Rabbitbrush Rambler: La Garita revisited, Part I

On Saturday, June 24, La Garita will be celebrating the Festival of San Juan Bautista, a date that brings more than the usual number of visitors passing through the hamlet. Perhaps some will be stopping at the trading post for hamburgers, which are said to be the best in the San Luis Valley, but others will be heading just a short distance west of town to the festival.

The history of this entire area deserves to be better known. Let’s begin at the beginning with the first La Garita. In 1858 it was farther south and consisted of a small Hispanic cluster where La Garita Creek emerges from La Garita Canyon.
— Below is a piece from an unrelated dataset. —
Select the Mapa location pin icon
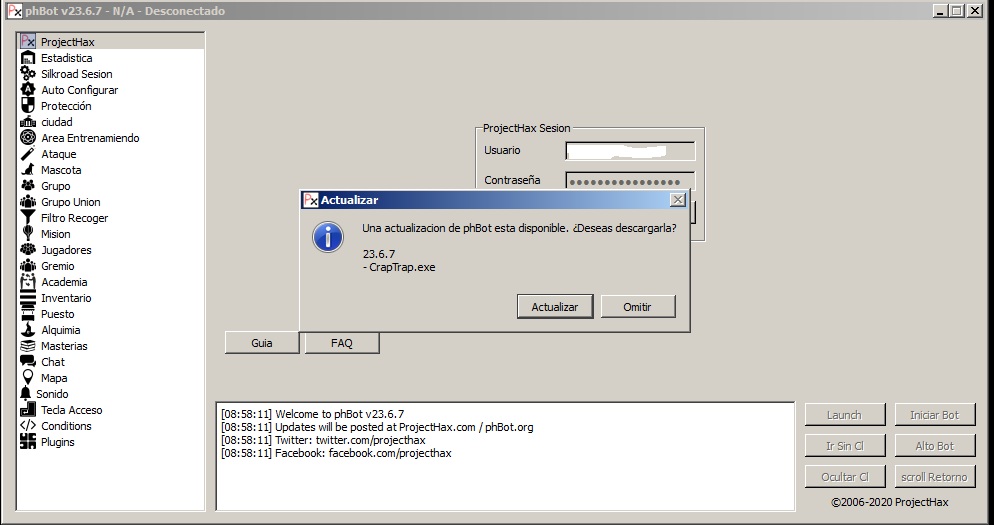This screenshot has width=994, height=525. tap(28, 378)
The name means the “tower” or “sentinel,” a familiar landmark of the Ute Indians who were evicted from the Valley by the Treaty of 1868.
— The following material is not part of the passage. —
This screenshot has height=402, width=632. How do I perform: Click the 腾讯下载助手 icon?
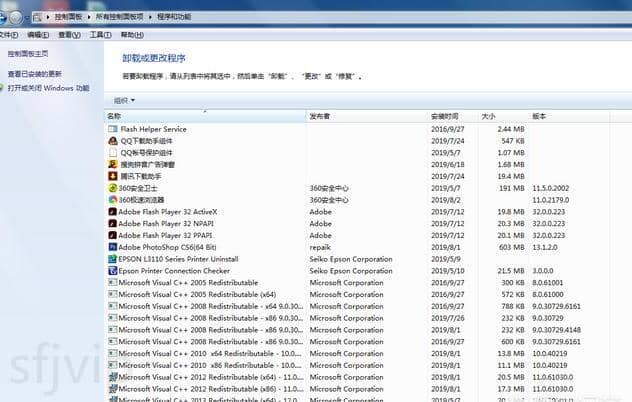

During its life, the Hispanic site at La Garita Creek had a trading post. Later, farmers and ranchers from the Midwest arrived in the area and filed land claims, which a good many Hispaños, not familiar with the new United States’ laws, had not done until it was too late.
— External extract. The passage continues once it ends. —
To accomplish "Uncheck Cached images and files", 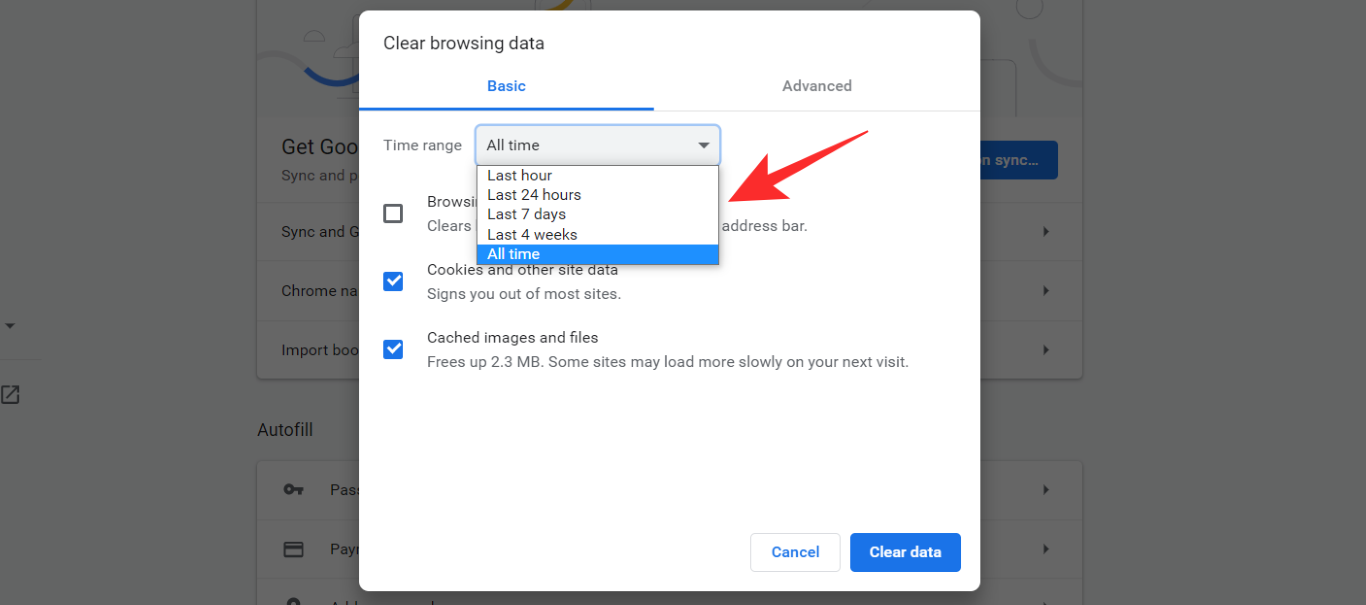I will click(393, 349).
By about 1870 a newer La Garita was emerging only a few miles up the road where Carnero Creek leaves Carnero Canyon. Carnero means “sheep,” and many of the area’s rancheros were people of Hispanic heritage who subsisted on the sheep in nearby pastures, herded sheep into the foothills, or even all the way to Silverton after mining began on the Western Slope of the San Juan Mountains.

During those times, which never were what might be called thriving, a feature in the general area is the deep ruts carved by wagon wheels in rock in the foothills near Penitente Canyon. The heavy wagons might have been hauling firewood, stone, ore from a mining camp, or even railroad ties. This mysterious site is not accessible with passenger cars.

Better known is Penitente Canyon Recreation Area that has been receiving statewide promotion for rock climbing and biking. It now is managed by the Bureau of Land Management after years of casual visitation. The origin of its name is unrecorded, but most rumors say it was a hidden place in the rocks where Penitentes sometimes met for religious observances.     

By way of explanation, the Penitentes were of Catholic faith and belonged to a religious brotherhood, which might have arrived at this spot by way of Conejos County or northern New Mexico where Penitentes had a strong presence, as it still does though in somewhat diminished numbers. Besides this more informal spot, a well-constructed morada, or meeting place, also became active near La Garita town.

The well-known mural of the Virgin Mary, which can be viewed from a pathway in Penitente Canyon, was painted on a rock wall in the latter half of the 1900s. According to an account by a resident of Center, three devout and daring young men from the neighborhood of Center painted the mural by lowering themselves with a rope. The artists even wrote the words “Consuelo y Espritu” and signed their names. The mural has been refreshed since the original work was done.